Submitting Python Scripts to SGE Queues

11 Jun 2012

I have recently begun submitting scripts to my home institution’s computer cluster. Although submitting jobs to the cluster is a fairly straightforward task, it took me a bit of time to figure out how to format jobs such that the Sun Grid Engine queuing system employed here at Notre Dame could process my scripts and distribute them over the cluster. In case others would like to be able to distribute jobs over a Unix-based computer cluster that uses an SGE front end, I wanted to briefly type up the protocols I have followed to accomplish this task.

To submit a script to Notre Dame’s SGE front end, one needs two files: a hashbanged script that one would like to run, and a .job file. Say the script you want to run is a Python script called “tmp.py”. In order to prepare this script for the cluster, you will want to add a line at the very start of the script in order to point to the version of Python that you plan to employ in your script. This line has a variety of amusing names—it is sometimes called a shebang line, or a hashbang, crunchbang, hashpling, pound bang, etc.—but it usually takes a form such as the following:

#!/usr/bin/env python

Then, once you have your script ready to go, you only need to make a .job file that can tell the cluster where to find all of the elements required to run the script. My .job files look something like this:

#!/bin/csh
#$ -M dduhaime@nd.edu
#$ -m abe
#$ -r y
#$ -o tmp.out
#$ -e tmp.err
module load python/2.7.3
echo "Start - `date`"
python tmp.py
echo "Finish - `date`"

The first line in this .job file indicates that the script intends to send a command to the C shell. The second line specifies the email address to which the cluster will report its output. The third line specifies that you would like the cluster to send emails to the email address in the -M line above when the cluster begins and ends the script. The fourth line is meant to indicate if your script is re-runnable (it appears that Gaussian scripts and certain machine learning algorithms are not re-runnable and so should be flagged -r n). The final two lines prefaced with #$ indicate the expected output files. The line that begins “module load” indicates, as one might expect, the module one would like to load (make sure to specify the version of the software you would like to run). The penultimate line indicates the name of the script you would like to run, and the echo lines merely ask the C shell to identify the start and end times of the job. Using a text editor like Notepad++, users can modify these fields to suit the demands of their job, and then save the file as something like “test.job”.
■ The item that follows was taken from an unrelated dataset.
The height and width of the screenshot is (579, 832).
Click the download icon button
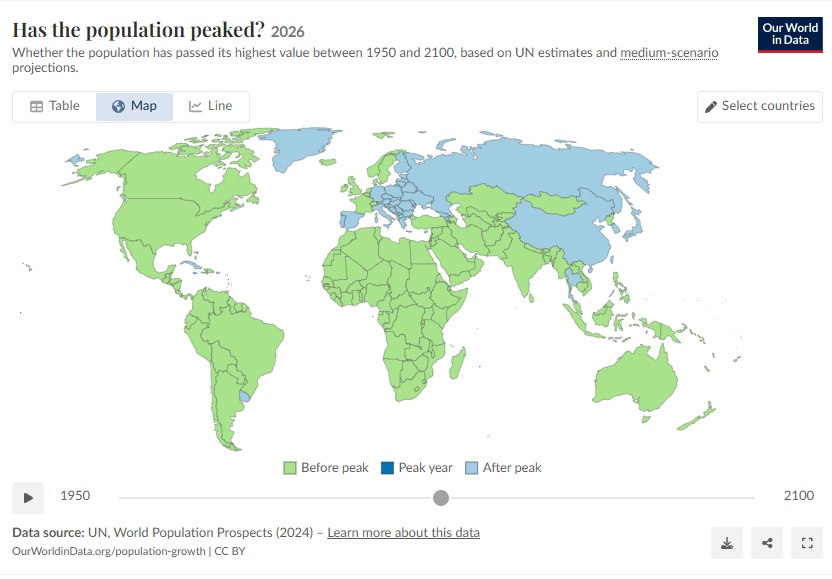click(x=727, y=543)
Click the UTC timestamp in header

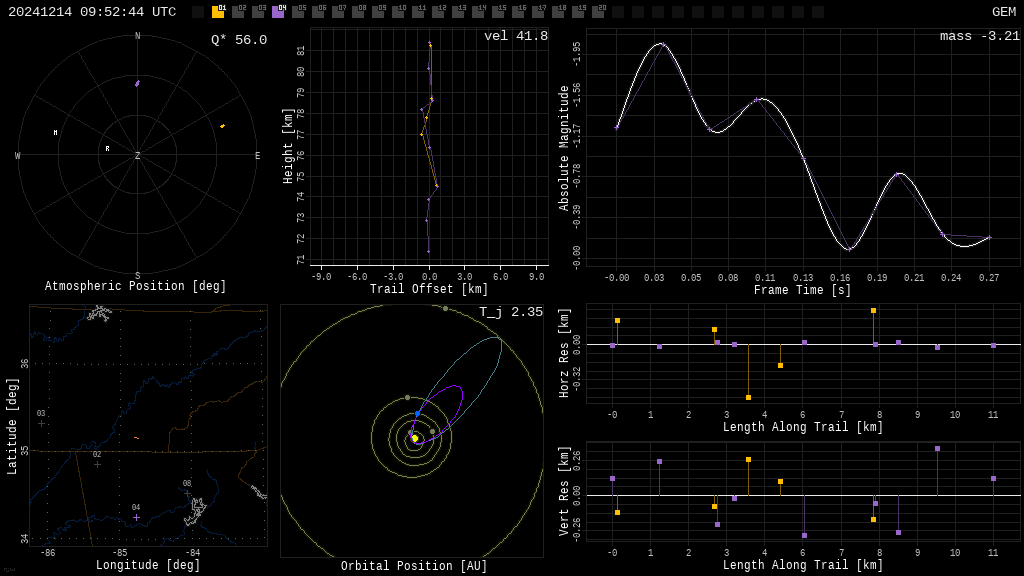coord(92,12)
Once you have your hashbanged script and your .job file, upload them to a directory on your cluster. I use Filezilla for this purpose, but one could accomplish the same task at the command line. Then, ssh to that directory (if you are working on a Windows machine, you can use Putty to accomplish this task). Then, once you’re in the directory in which your .job and .py files are located, you can submit your job by simply typing “qsub test.job” and hitting enter. If you left the “-m abe” line in your .job script, you should soon receive an email indicating that your job has been submitted.

When I first started submitting scripts, I could tell by the email reports I received that my jobs began and ended almost simultaneously. Eventually I realized that had not properly formatted my file paths. Once I fixed the file paths, all was well and the scripts ran properly.
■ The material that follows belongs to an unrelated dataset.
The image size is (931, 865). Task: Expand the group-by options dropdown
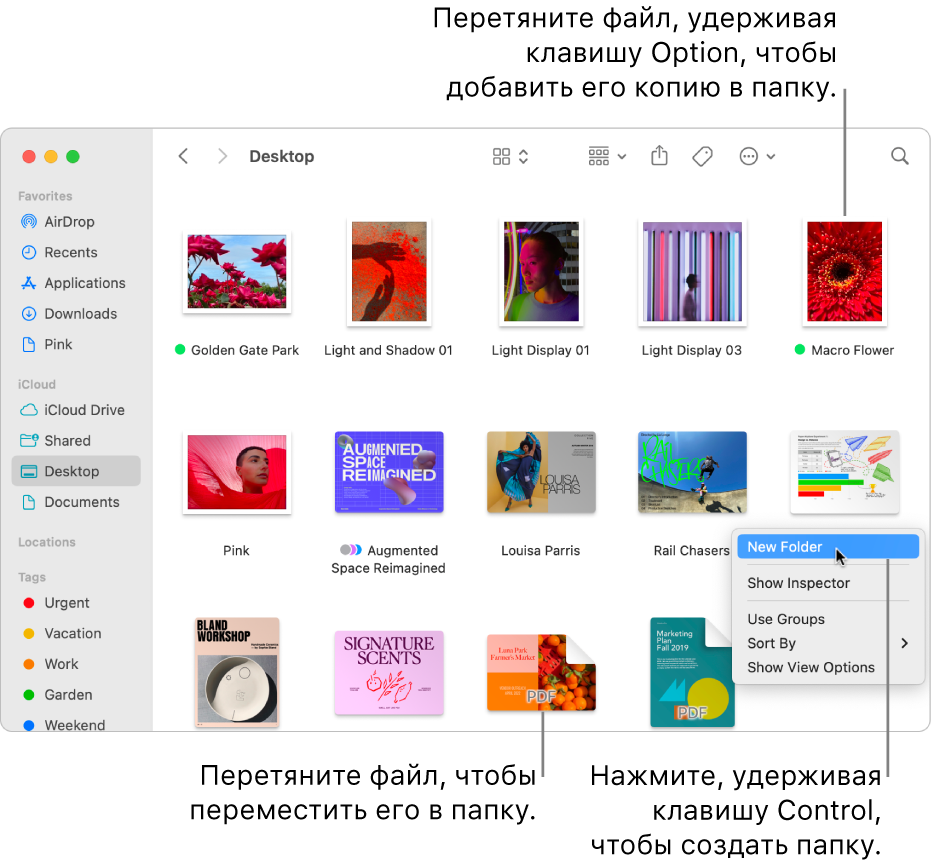click(x=607, y=156)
I found it helpful to try running my scripts from the command line before submitting them with a job file. To do this with a Python script, you need only ssh into the cluster, navigate to the directory in which your script is located, and then type “Python tmp.py” followed by a return. If your script is properly formatted, any print statements in your script will print to the terminal. If there is a problem with your script, the terminal will list the error message.

Using the cluster has allowed me to process computationally-demanding jobs very rapidly, which has in turn allowed me to continue refining my scripts quickly. I hope employing methods similar to those above can help some readers to submit their own scripts to clusters.